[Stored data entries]
"""
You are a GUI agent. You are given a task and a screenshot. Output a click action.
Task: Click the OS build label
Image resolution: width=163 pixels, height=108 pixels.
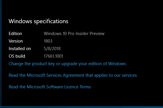click(x=17, y=56)
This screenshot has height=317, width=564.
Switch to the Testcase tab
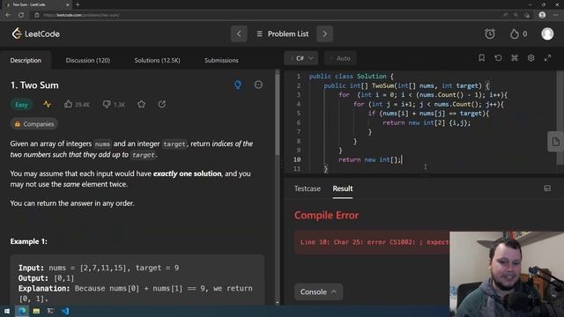[x=308, y=188]
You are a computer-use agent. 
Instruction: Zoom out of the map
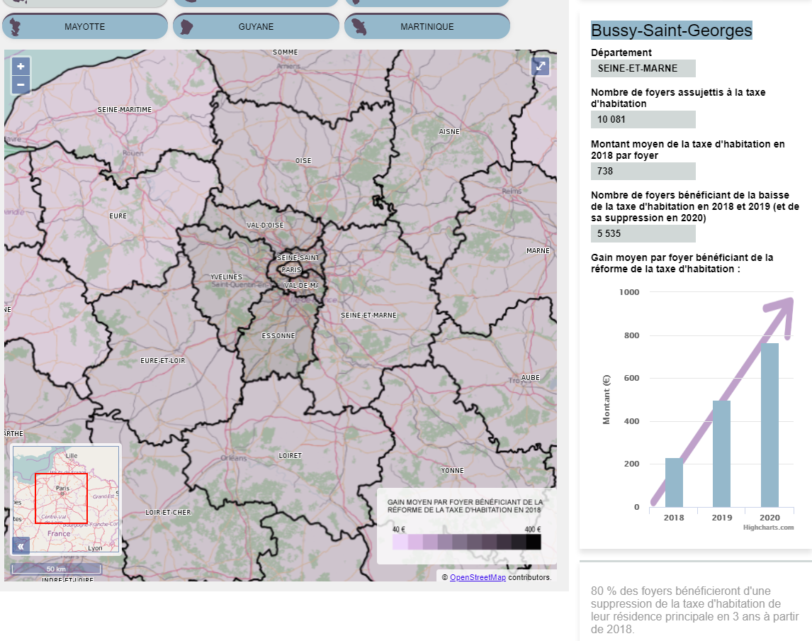point(21,85)
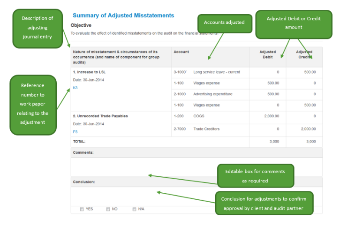Select the Trade Creditors account row
This screenshot has height=227, width=340.
click(x=206, y=129)
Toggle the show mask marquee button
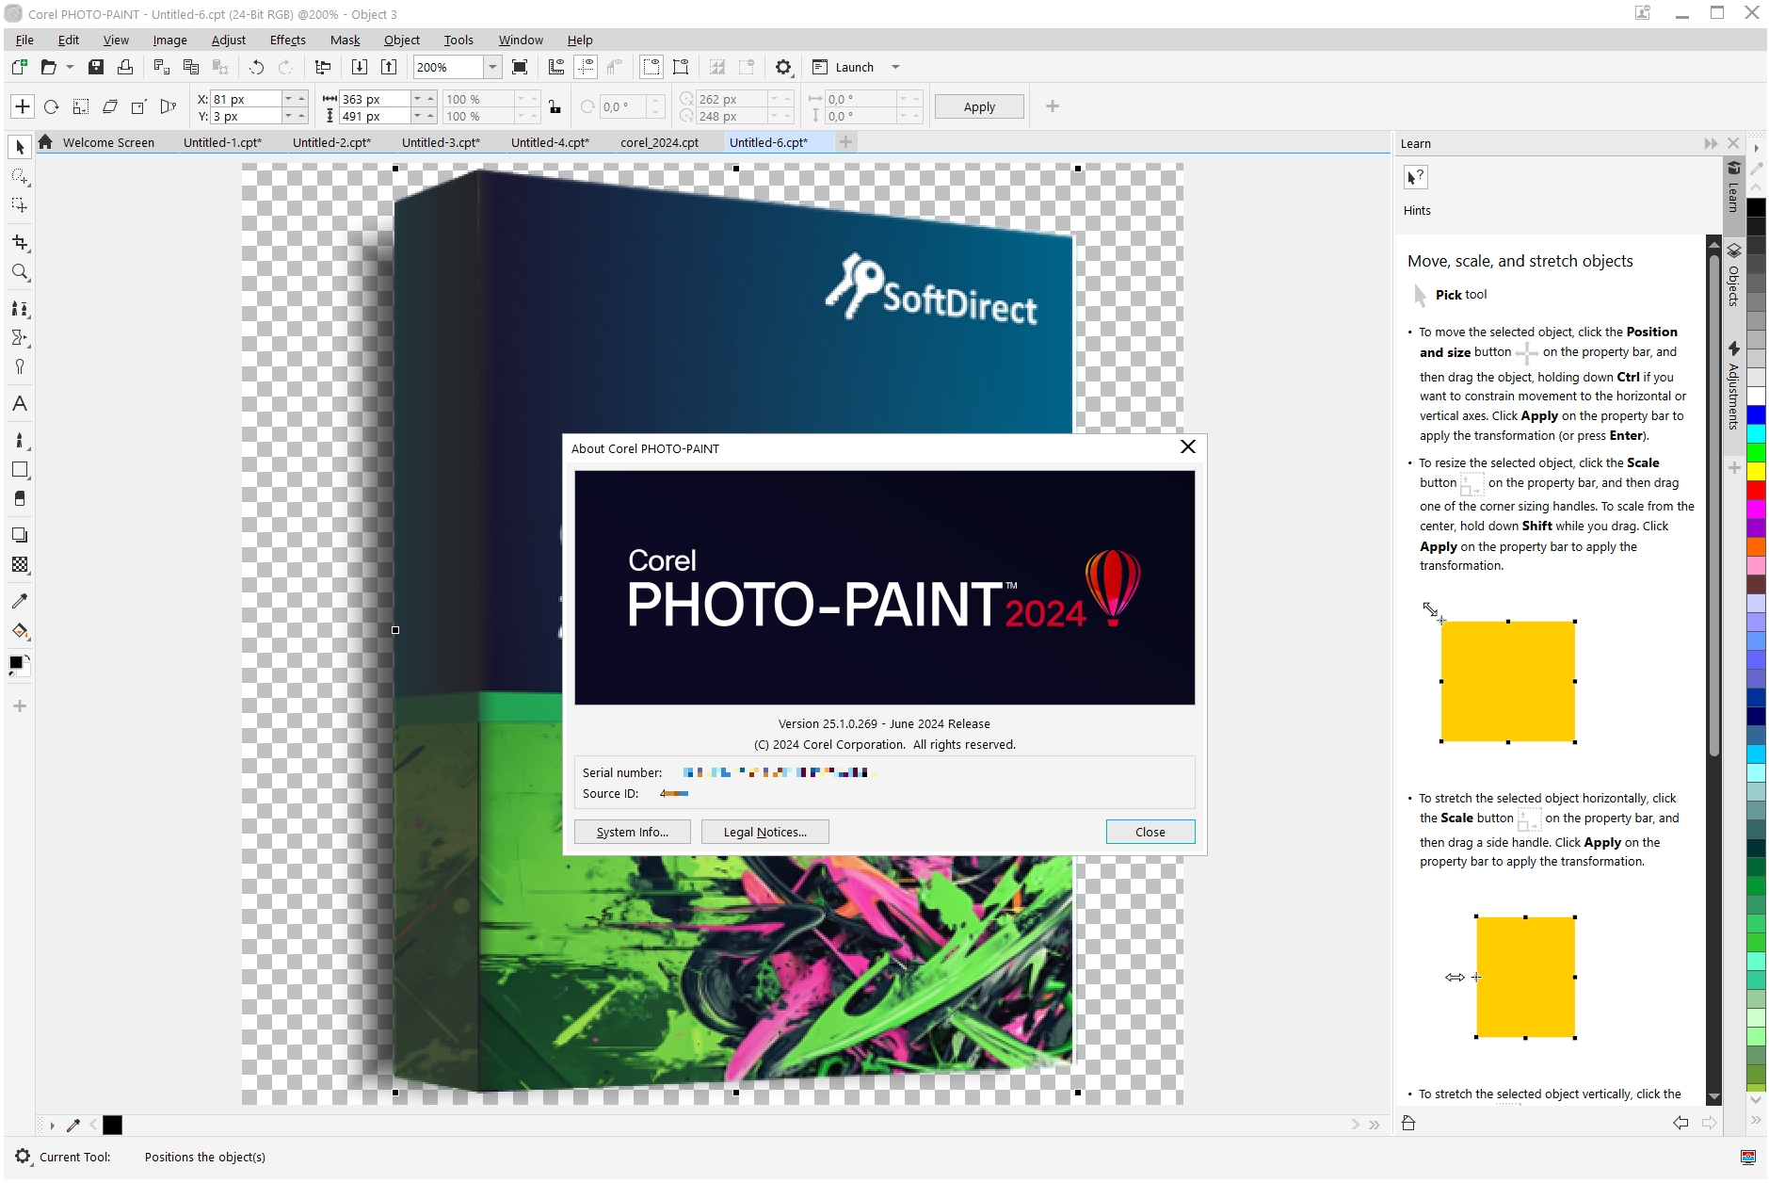 coord(651,67)
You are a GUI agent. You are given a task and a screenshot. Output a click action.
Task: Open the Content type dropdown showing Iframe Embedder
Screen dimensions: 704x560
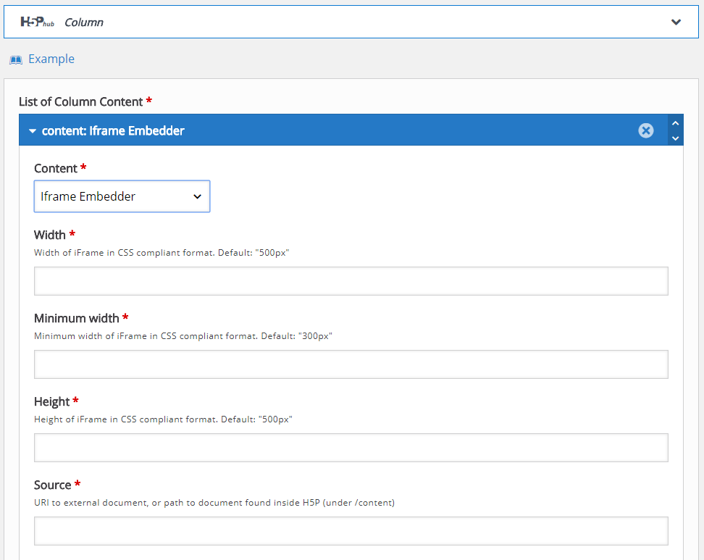click(x=122, y=196)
"""
- _Work to be completed_
Only the entries themselves should be output, word for word, with all pictures omitted.

- _Answer section_
You are a GUI agent. You are given a task and a screenshot. Output a click action.
Task: Click the OS build label
Image resolution: width=163 pixels, height=108 pixels.
click(x=17, y=56)
This screenshot has height=317, width=564.
Switch to the Testcase tab
[x=308, y=188]
You are a computer-use agent. 
Instruction: Zoom out of the map
point(21,85)
Select the Trade Creditors account row
This screenshot has height=227, width=340.
click(x=206, y=129)
Toggle the show mask marquee button
 coord(651,67)
You are a GUI agent. You are given a task and a screenshot. Output a click action.
Task: Open the Content type dropdown showing Iframe Embedder
Screen dimensions: 704x560
click(x=122, y=196)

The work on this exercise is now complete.